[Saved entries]
'''
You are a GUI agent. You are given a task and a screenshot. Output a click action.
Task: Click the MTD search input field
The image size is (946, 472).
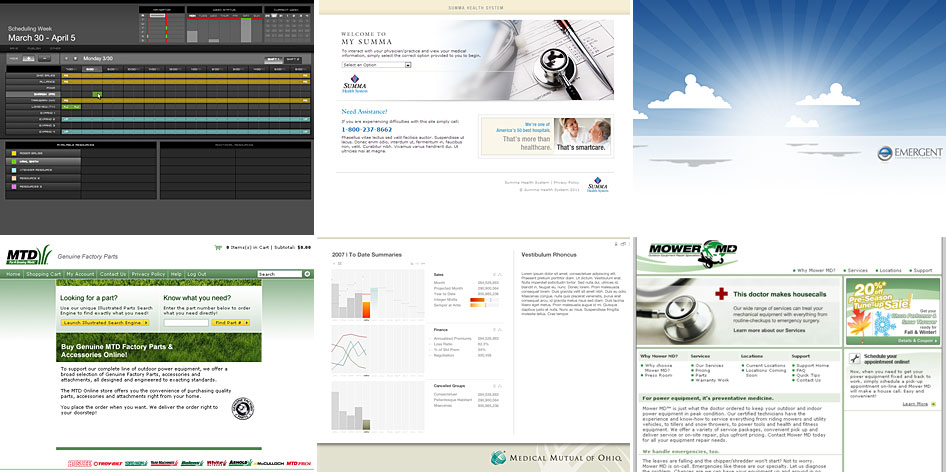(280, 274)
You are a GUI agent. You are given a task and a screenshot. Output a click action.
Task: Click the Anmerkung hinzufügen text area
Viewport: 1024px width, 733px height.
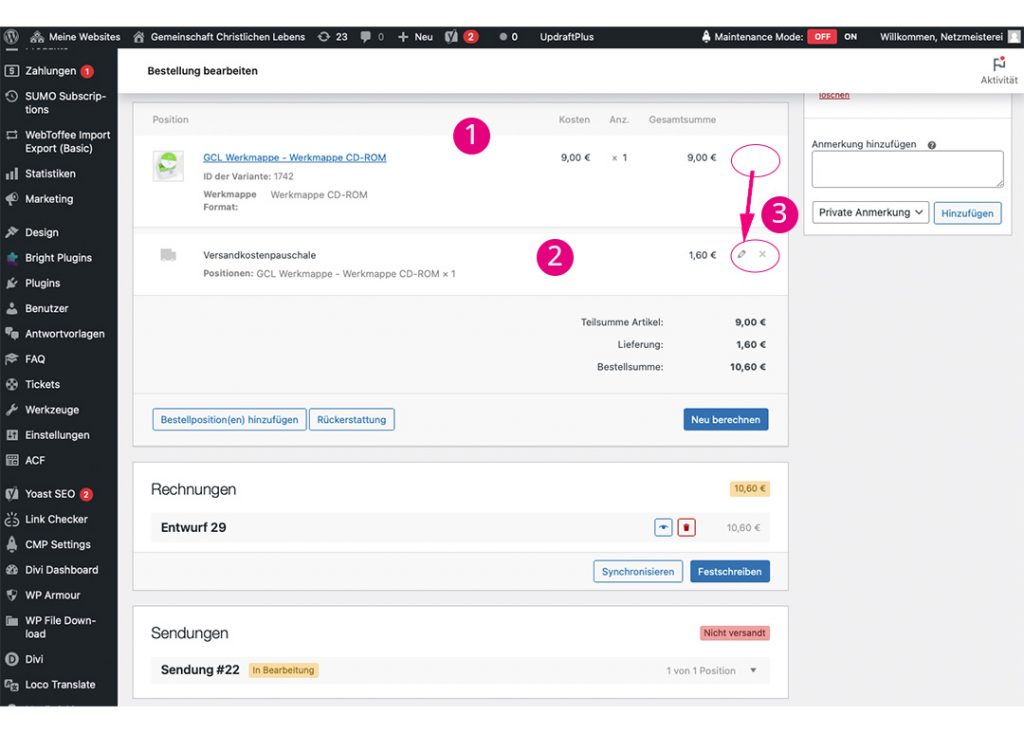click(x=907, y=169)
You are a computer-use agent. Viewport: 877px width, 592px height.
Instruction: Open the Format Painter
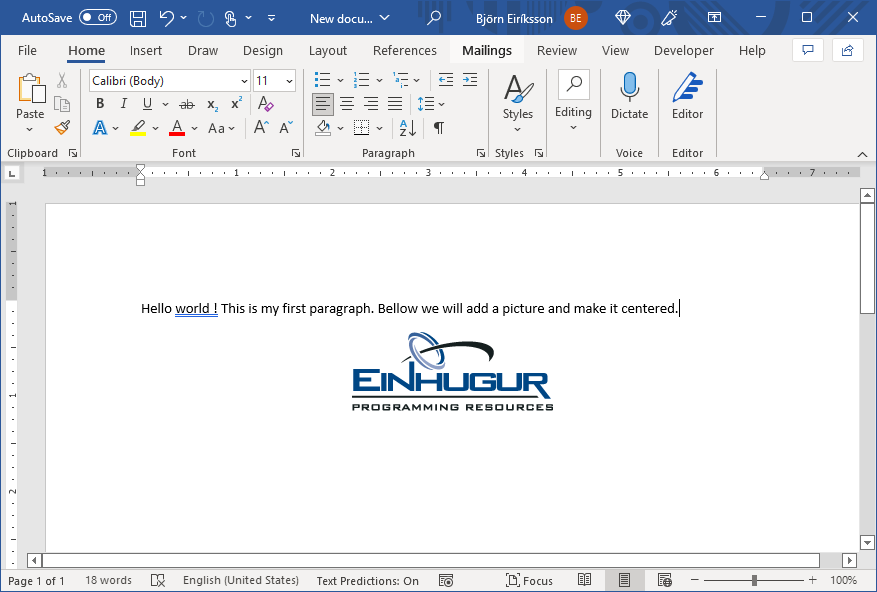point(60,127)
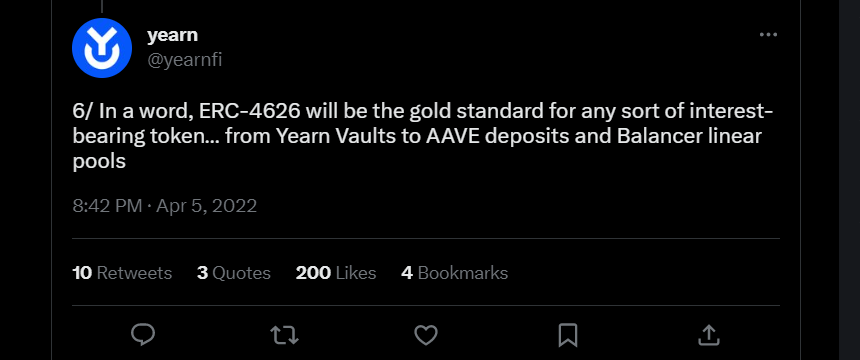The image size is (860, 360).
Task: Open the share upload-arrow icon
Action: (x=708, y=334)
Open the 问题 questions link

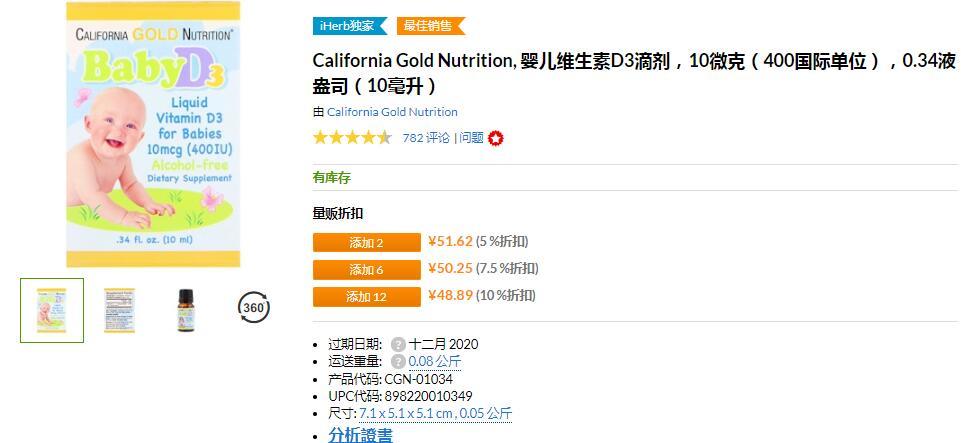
'''
Task:
Please output the lines from the line that contains "You are a computer-use" through the end of the records, both ends included, exactly and with no pictures.

Output below:
You are a computer-use agent. Viewport: 877px width, 592px height.
Instruction: Open the Format Painter
point(60,127)
The image size is (860, 360).
Task: Open the share upload-arrow icon
Action: (x=708, y=334)
Open the 问题 questions link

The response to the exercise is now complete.